# Aim of the exercise:
Each line in the entries that has the word "agent" has to be copied.

___ Provided data ___

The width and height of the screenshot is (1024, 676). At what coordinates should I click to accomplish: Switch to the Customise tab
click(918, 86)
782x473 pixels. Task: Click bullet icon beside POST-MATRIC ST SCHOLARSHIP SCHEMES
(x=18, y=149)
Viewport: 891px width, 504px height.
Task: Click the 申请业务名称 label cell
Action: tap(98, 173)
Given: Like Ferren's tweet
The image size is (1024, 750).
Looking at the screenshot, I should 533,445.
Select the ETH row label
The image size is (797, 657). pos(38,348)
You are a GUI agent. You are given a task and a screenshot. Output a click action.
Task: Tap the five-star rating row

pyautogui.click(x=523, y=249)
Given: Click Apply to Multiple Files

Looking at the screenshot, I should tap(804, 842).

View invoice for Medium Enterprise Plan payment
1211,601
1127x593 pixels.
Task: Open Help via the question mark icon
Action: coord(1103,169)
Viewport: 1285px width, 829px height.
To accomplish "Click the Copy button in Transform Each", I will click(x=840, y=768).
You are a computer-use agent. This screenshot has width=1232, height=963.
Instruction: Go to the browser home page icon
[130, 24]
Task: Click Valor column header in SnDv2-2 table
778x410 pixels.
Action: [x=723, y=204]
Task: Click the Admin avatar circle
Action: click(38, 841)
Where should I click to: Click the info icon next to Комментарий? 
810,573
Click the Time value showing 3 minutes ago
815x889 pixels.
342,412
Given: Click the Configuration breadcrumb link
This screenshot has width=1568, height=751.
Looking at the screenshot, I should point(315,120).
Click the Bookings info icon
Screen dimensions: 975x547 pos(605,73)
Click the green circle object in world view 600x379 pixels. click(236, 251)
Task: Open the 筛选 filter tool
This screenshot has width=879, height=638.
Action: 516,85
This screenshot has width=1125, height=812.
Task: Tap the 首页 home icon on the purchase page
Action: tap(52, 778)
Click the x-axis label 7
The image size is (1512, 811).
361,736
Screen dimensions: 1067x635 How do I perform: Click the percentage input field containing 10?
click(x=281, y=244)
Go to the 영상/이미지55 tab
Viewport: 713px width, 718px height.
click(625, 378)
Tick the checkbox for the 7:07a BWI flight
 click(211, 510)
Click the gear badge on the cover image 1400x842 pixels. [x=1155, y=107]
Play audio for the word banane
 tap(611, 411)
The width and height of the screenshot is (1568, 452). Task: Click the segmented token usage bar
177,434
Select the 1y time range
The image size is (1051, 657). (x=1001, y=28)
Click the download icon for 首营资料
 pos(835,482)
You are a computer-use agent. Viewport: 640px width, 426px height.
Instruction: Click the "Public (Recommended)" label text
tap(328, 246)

___

# Task answer:
You are a GUI agent. You are given a task and a screenshot. Output a click action.
You are a computer-use agent. This screenshot has width=1232, height=963.
You are a computer-use agent. Viewport: 640px width, 426px height.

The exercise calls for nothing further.